Civilans fleeing Afrin sit in the back of a pick up truck upon their arrival into government-controlled territory on Tuesday. Photo: George Ourfalian/AFP
ERBIL, Kurdistan Region – France’s foreign minister has questioned Turkey’s military push into Afrin’s urban centre in the interior of the canton, saying that border security concerns cannot justify such a move.
“If Turkey’s concerns over the border are legitimate… this absolutely does not justify the action by Turkish troops deep inside the Afrin area,” France’s Foreign Minister Jean-Yves Le Drian told the parliament on Tuesday, AFP reported.
"In no circumstances does it justify military operations that put civilian populations in danger," he added.
His comments come as Turkey is advancing on the city of Afrin from the south, a conflict monitor reported, after the Turkish army earlier claimed it had fully surrounded
the largest urban centre in the canton.
Turkey has framed its operation as one of counter-terrorism, taking the position that the armed Kurdish YPG and political party PYD are branches of the banned PKK.

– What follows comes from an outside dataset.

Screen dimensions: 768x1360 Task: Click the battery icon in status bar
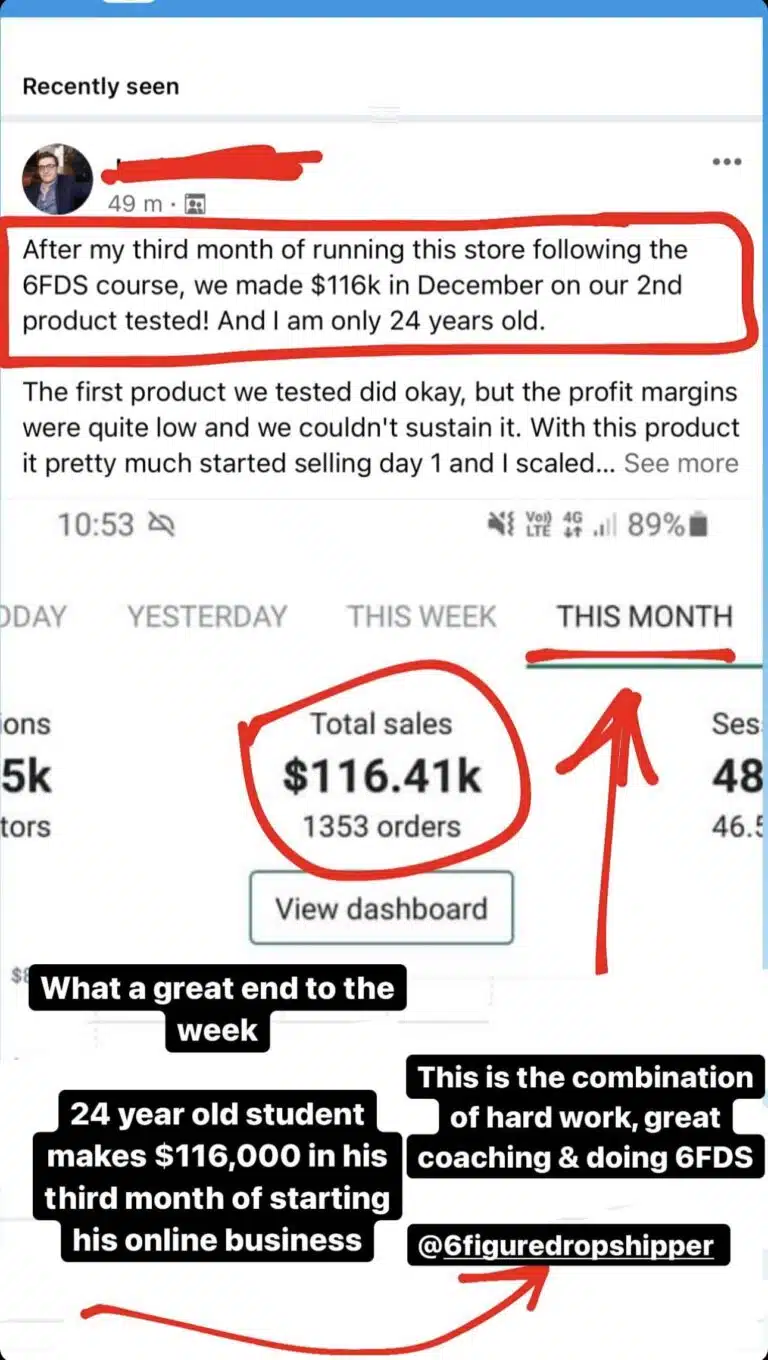(699, 525)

Turkey has reported deadly cross-border shelling on villages near the Syrian border.
The Kurdish groups deny that they are tied to the PKK and the YPG have been a key ally of the global anti-ISIS coalition.
International allies of the Kurds, including France, the UK, and the United States, have urged all parties in Syria to not detract from the war against ISIS, but have said they understand Turkey has legitimate border security concerns.
In late February, Turkey took full control of Afrin’s international borders. Turkish forces then began their push into the interior of Afrin, most recently targeting the urban centres.
The Syrian Observatory for Human Rights denied that Turkey has physically surrounded Afrin city, but they are within firing range, monitoring the final areas not under their control, effectively putting the city under a “firearm siege,” the monitor stated.
Turkey has claimed to be in control of more than 1,100 square kilometres of Afrin territory, as of Monday.
The YPG denied the Turkish gains, saying they still “military zones and a battlefield where military operations are carried out on a daily basis,” in a statement on Tuesday.
The force warned people to avoid the areas where operations are ongoing, saying anyone in the area “be a legitimate target for our fighters.”
More than 16,000 civilians have been displaced during the past few days, trying to reach the towns of Nubl and al-Zahra, north of Aleppo and under Syrian regime control. People were playing smugglers large amounts of money to bring them out of Afrin and some were shot while trying to flee the city, the Observatory reported.
The city has been under frequent bombardment and its water and electricity services have been interrupted.
More than 200 civilians have been reported killed since Turkey launched its Operation Olive Branch on January 20.
Speaking in the UK parliament on Monday, Alistair Burt, Minister of State for the Middle East, said they have raised concerns for civilians repeatedly with Turkey, including at the leader level, and Ankara has assured London it is working to protect civilians.
“We believe the Turkish government and we will hold them
to their statement,” said Burt.
The UK has sought to ensure that aid is in place for civilians who flee Afrin, he added, noting that international aid agencies left Afrin when Turkey began its military offensive.